** WORK TO BE COMPLETED **
Turn the rows below into a JSON list of strings with one string per line, and omit the blank lines.

** RECORD LIST **
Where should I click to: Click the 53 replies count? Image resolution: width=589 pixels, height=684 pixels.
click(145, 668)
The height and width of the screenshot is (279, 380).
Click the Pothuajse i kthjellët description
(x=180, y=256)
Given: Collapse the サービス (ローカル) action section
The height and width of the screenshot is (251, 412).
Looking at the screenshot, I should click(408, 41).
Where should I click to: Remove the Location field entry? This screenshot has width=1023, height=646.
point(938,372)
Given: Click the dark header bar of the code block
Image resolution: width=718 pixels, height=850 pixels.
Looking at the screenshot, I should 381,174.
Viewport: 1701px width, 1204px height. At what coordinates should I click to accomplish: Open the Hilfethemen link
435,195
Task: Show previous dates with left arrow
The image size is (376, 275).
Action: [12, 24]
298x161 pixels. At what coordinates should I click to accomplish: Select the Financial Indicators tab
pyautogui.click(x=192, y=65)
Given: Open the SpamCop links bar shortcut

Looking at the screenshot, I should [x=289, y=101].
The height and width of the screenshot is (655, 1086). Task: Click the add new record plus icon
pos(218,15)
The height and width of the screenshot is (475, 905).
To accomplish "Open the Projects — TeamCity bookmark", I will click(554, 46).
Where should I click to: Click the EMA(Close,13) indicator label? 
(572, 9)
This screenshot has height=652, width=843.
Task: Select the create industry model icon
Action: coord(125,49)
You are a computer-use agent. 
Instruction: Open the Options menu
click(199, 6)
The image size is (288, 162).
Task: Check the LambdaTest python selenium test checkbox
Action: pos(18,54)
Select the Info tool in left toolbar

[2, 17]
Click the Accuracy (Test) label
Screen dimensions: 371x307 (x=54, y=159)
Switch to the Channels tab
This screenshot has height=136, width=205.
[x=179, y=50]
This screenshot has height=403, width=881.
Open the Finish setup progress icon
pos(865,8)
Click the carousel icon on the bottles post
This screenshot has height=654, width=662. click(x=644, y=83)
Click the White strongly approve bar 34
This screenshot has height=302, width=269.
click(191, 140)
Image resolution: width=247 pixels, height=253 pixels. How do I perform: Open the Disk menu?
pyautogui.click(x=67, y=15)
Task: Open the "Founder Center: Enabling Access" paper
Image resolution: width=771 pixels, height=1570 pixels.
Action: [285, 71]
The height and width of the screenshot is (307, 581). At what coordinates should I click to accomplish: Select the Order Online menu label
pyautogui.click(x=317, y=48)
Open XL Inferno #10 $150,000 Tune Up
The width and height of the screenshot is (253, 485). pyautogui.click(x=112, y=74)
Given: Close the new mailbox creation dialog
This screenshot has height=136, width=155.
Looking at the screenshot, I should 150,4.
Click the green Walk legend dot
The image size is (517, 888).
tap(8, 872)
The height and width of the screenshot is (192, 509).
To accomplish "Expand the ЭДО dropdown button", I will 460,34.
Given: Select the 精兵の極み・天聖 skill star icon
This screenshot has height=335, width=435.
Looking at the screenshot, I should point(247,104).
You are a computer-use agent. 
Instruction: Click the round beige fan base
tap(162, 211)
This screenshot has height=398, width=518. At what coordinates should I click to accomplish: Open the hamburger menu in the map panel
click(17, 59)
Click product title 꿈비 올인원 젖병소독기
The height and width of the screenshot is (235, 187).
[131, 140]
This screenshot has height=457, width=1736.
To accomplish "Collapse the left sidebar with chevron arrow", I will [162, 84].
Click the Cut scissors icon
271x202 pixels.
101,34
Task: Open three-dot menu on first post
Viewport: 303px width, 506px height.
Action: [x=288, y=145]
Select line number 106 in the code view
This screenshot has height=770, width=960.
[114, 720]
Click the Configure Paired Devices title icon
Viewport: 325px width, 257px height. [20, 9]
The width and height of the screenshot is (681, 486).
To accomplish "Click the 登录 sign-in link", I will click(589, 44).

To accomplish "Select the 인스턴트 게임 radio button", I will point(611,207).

** EXERCISE RESPONSE **
[
  "Where should I click to: Click the 53 replies count? Image resolution: width=589 pixels, height=684 pixels.",
  "click(145, 668)",
  "The height and width of the screenshot is (279, 380).",
  "Click the Pothuajse i kthjellët description",
  "(x=180, y=256)",
  "Given: Collapse the サービス (ローカル) action section",
  "The height and width of the screenshot is (251, 412).",
  "Looking at the screenshot, I should click(408, 41).",
  "Where should I click to: Remove the Location field entry? This screenshot has width=1023, height=646.",
  "point(938,372)",
  "Given: Click the dark header bar of the code block",
  "Image resolution: width=718 pixels, height=850 pixels.",
  "Looking at the screenshot, I should 381,174.",
  "Viewport: 1701px width, 1204px height. At what coordinates should I click to accomplish: Open the Hilfethemen link",
  "435,195",
  "Task: Show previous dates with left arrow",
  "The image size is (376, 275).",
  "Action: [12, 24]",
  "298x161 pixels. At what coordinates should I click to accomplish: Select the Financial Indicators tab",
  "pyautogui.click(x=192, y=65)",
  "Given: Open the SpamCop links bar shortcut",
  "Looking at the screenshot, I should [x=289, y=101].",
  "The height and width of the screenshot is (655, 1086). Task: Click the add new record plus icon",
  "pos(218,15)",
  "The height and width of the screenshot is (475, 905).",
  "To accomplish \"Open the Projects — TeamCity bookmark\", I will click(554, 46).",
  "Where should I click to: Click the EMA(Close,13) indicator label? ",
  "(572, 9)",
  "This screenshot has height=652, width=843.",
  "Task: Select the create industry model icon",
  "Action: coord(125,49)",
  "You are a computer-use agent. ",
  "Instruction: Open the Options menu",
  "click(199, 6)",
  "The image size is (288, 162).",
  "Task: Check the LambdaTest python selenium test checkbox",
  "Action: pos(18,54)",
  "Select the Info tool in left toolbar",
  "[2, 17]",
  "Click the Accuracy (Test) label",
  "Screen dimensions: 371x307 (x=54, y=159)",
  "Switch to the Channels tab",
  "This screenshot has height=136, width=205.",
  "[x=179, y=50]",
  "This screenshot has height=403, width=881.",
  "Open the Finish setup progress icon",
  "pos(865,8)",
  "Click the carousel icon on the bottles post",
  "This screenshot has height=654, width=662. click(x=644, y=83)",
  "Click the White strongly approve bar 34",
  "This screenshot has height=302, width=269.",
  "click(191, 140)",
  "Image resolution: width=247 pixels, height=253 pixels. How do I perform: Open the Disk menu?",
  "pyautogui.click(x=67, y=15)",
  "Task: Open the \"Founder Center: Enabling Access\" paper",
  "Image resolution: width=771 pixels, height=1570 pixels.",
  "Action: [285, 71]",
  "The height and width of the screenshot is (307, 581). At what coordinates should I click to accomplish: Select the Order Online menu label",
  "pyautogui.click(x=317, y=48)",
  "Open XL Inferno #10 $150,000 Tune Up",
  "The width and height of the screenshot is (253, 485). pyautogui.click(x=112, y=74)",
  "Given: Close the new mailbox creation dialog",
  "This screenshot has height=136, width=155.",
  "Looking at the screenshot, I should 150,4.",
  "Click the green Walk legend dot",
  "The image size is (517, 888).",
  "tap(8, 872)",
  "The height and width of the screenshot is (192, 509).",
  "To accomplish \"Expand the ЭДО dropdown button\", I will 460,34.",
  "Given: Select the 精兵の極み・天聖 skill star icon",
  "This screenshot has height=335, width=435.",
  "Looking at the screenshot, I should point(247,104).",
  "You are a computer-use agent. ",
  "Instruction: Click the round beige fan base",
  "tap(162, 211)",
  "This screenshot has height=398, width=518. At what coordinates should I click to accomplish: Open the hamburger menu in the map panel",
  "click(17, 59)",
  "Click product title 꿈비 올인원 젖병소독기",
  "The height and width of the screenshot is (235, 187).",
  "[131, 140]",
  "This screenshot has height=457, width=1736.",
  "To accomplish \"Collapse the left sidebar with chevron arrow\", I will [162, 84].",
  "Click the Cut scissors icon",
  "271x202 pixels.",
  "101,34",
  "Task: Open three-dot menu on first post",
  "Viewport: 303px width, 506px height.",
  "Action: [x=288, y=145]",
  "Select line number 106 in the code view",
  "This screenshot has height=770, width=960.",
  "[114, 720]",
  "Click the Configure Paired Devices title icon",
  "Viewport: 325px width, 257px height. [20, 9]",
  "The width and height of the screenshot is (681, 486).",
  "To accomplish \"Click the 登录 sign-in link\", I will click(589, 44).",
  "To accomplish \"Select the 인스턴트 게임 radio button\", I will point(611,207)."
]